Lambda solution architecture

When implementing HDInsight, the storage of data is held within a compliant Hadoop Distributed File System (HDFS). In Azure, Data Lake Gen2 is typically used as a data store as it is HDFS-compliant. Data from the hot path and cold path after processing is stored in a centralized data store called Data Lake. The Data lake in itself can be compartmentalized to hold data in different compartments, which can be defined by the state of data (landing zone, transformation zone etc.), access requirements (hot, warm, and cold) and, business groups. The Serving layer is the final compartment in the data lake that holds data in a format that is ready for consumption by various types of consumers.

Critically, the compute aspect of HDInsight deals with the processing of either streaming or batch data and can vary depending on the cluster type that you select when you provision an HDInsight cluster. HDInsight offers the services in individual cluster options as shown in the following table.

Cluster Type Description
Apache Hadoop A framework that uses HDFS, and a simple MapReduce programming model to process and analyze batch data.
Apache Spark An open-source, parallel-processing framework that supports in-memory processing to boost the performance of big-data analysis applications.
HBase A NoSQL database built on Hadoop that provides random access and strong consistency for large amounts of unstructured and semi-structured data--potentially billions of rows times millions of columns.
Apache Interactive Query In-memory caching for interactive and faster Hive queries.
Apache Kafka An open-source platform that's used for building streaming data pipelines and applications. Kafka also provides message-queue functionality that allows you to publish and subscribe to data streams.

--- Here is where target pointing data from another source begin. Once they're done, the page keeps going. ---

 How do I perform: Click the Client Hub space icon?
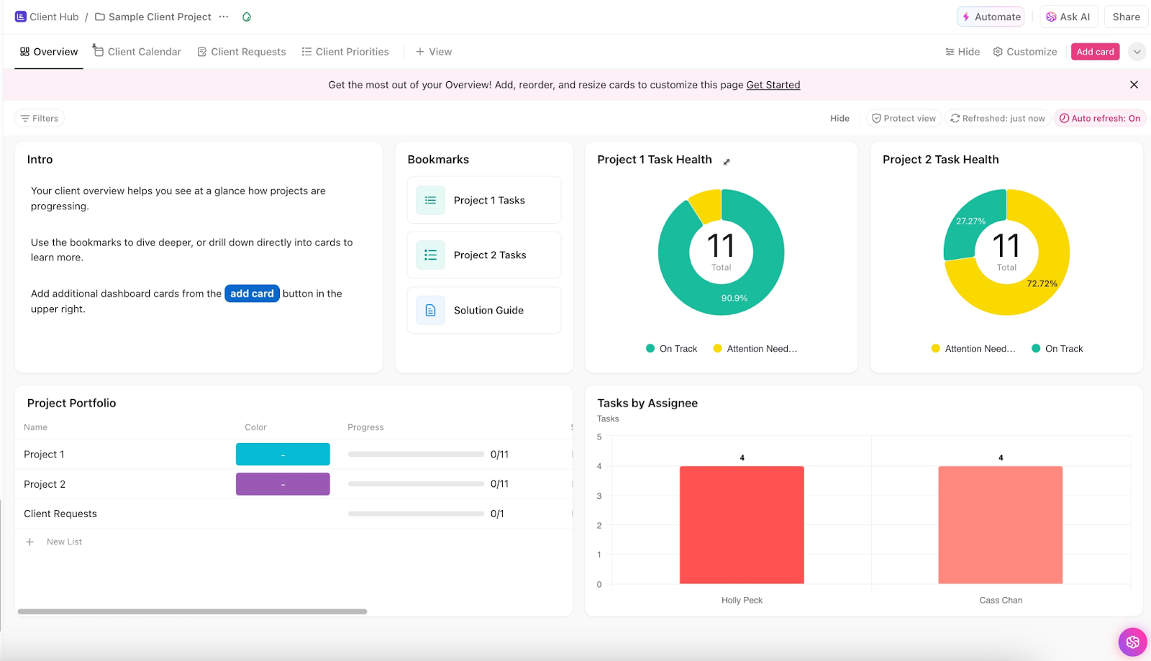point(20,17)
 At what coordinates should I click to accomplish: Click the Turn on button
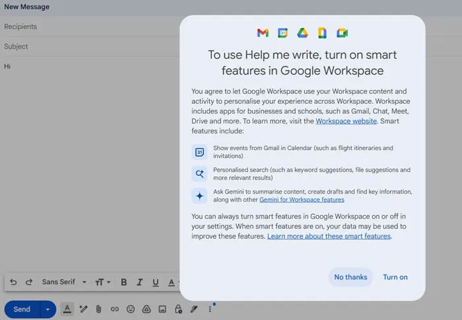pyautogui.click(x=395, y=277)
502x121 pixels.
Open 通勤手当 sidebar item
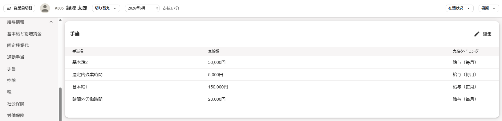click(16, 57)
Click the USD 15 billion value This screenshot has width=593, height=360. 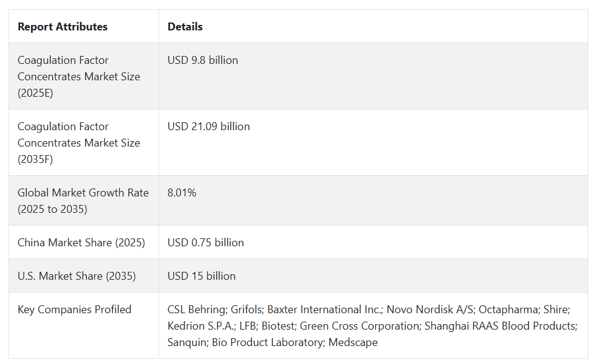coord(202,276)
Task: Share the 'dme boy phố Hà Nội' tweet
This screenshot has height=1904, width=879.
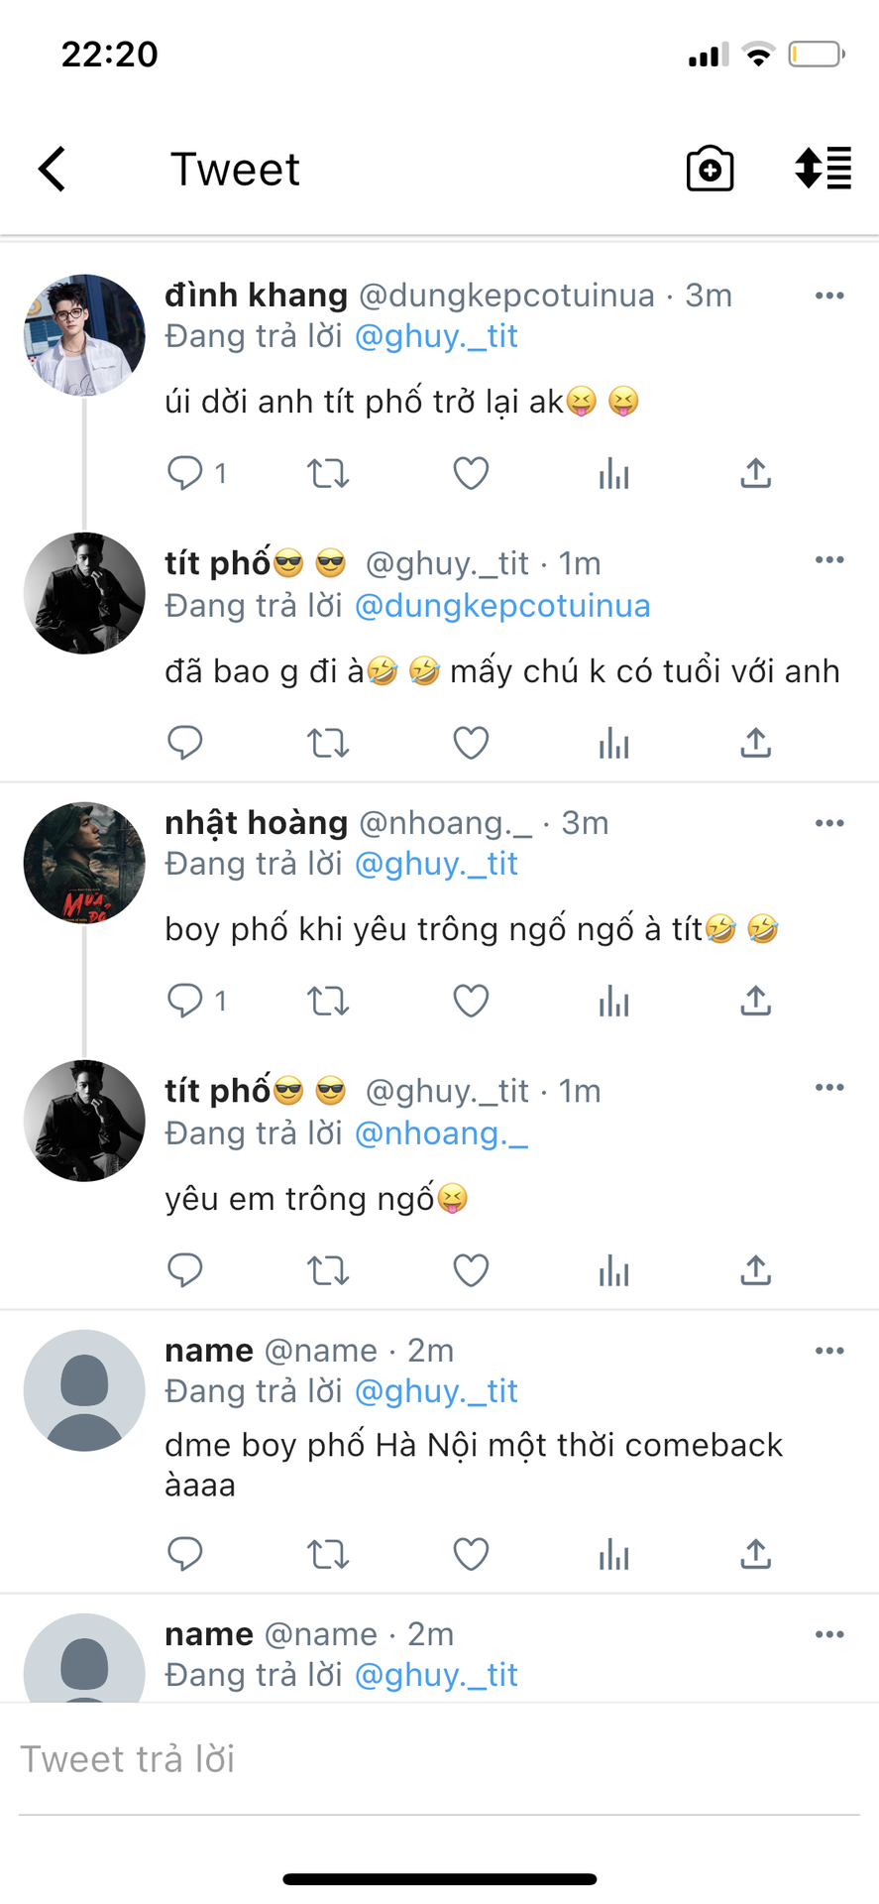Action: tap(756, 1553)
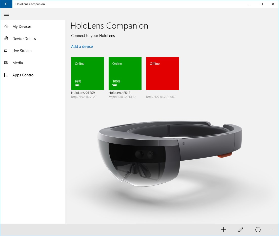
Task: Open the Live Stream camera icon
Action: 6,51
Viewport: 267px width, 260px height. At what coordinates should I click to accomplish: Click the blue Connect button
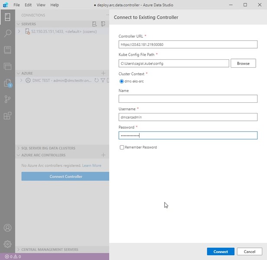(220, 251)
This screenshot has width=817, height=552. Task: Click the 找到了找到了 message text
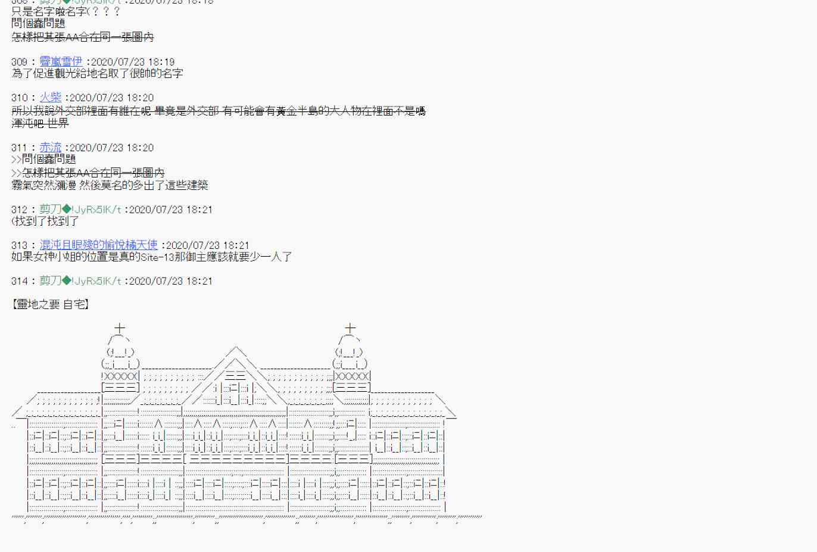click(x=45, y=222)
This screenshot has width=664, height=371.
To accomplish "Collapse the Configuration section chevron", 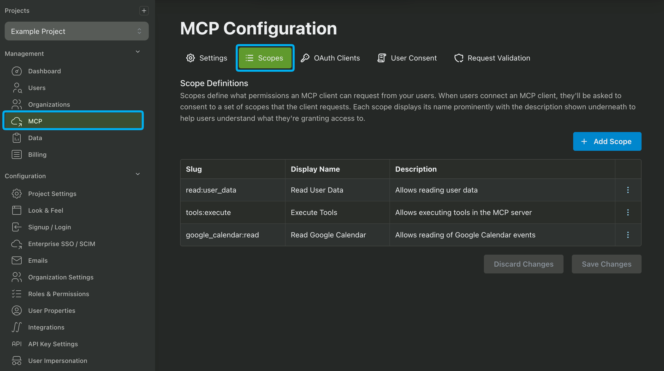I will click(138, 174).
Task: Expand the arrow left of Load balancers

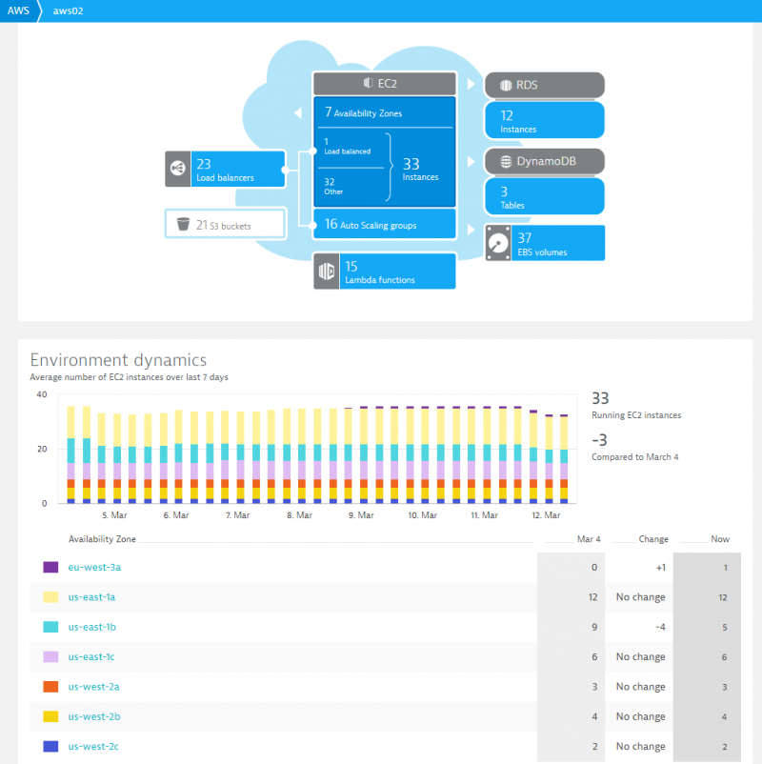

Therefore, it is important to select the correct cluster type to meet the business case that you are trying to solve. Regardless the cluster type that is selected, additional open-source components are also added inside the cluster to provide additional capabilities including: 

Hadoop management 

HCatalog - A table and storage management layer for Hadoop 

Apache Ambari - Facilitates management and monitoring of an Apache Hadoop cluster 

Apache Oozie - A workflow scheduler system to manage Apache Hadoop jobs

Apache Hadoop YARN – Manages resource management and job scheduling/monitoring 

Apache ZooKeeper - A centralized service for maintaining configuration information, naming, providing distributed synchronization, and providing group services. 

Data processing 

Apache Hadoop MapReduce - A framework for easily writing applications, which process vast amounts of data 

Apache Tez - An application framework for processing data 

Apache Hive - Facilitates managing large datasets residing in distributed storage using SQL

Data analysis 

Apache Pig – Provides an abstraction layer over MapReduce to analyze large datasets 

Apache Phoenix - Enables OLTP and operational analytics in Hadoop 

Apache Mahout – An Algebra framework to create your own algorithms 

Note

At the time of writing, Azure Data Lake Gen1, and Azure Blob Storage are supported data storage layers for HDInsight. You should look migrate this data to Azure Data Lake Gen2 as it is the recommended storage platform for Spark and Hadoop, as well as being the default choice for HBase.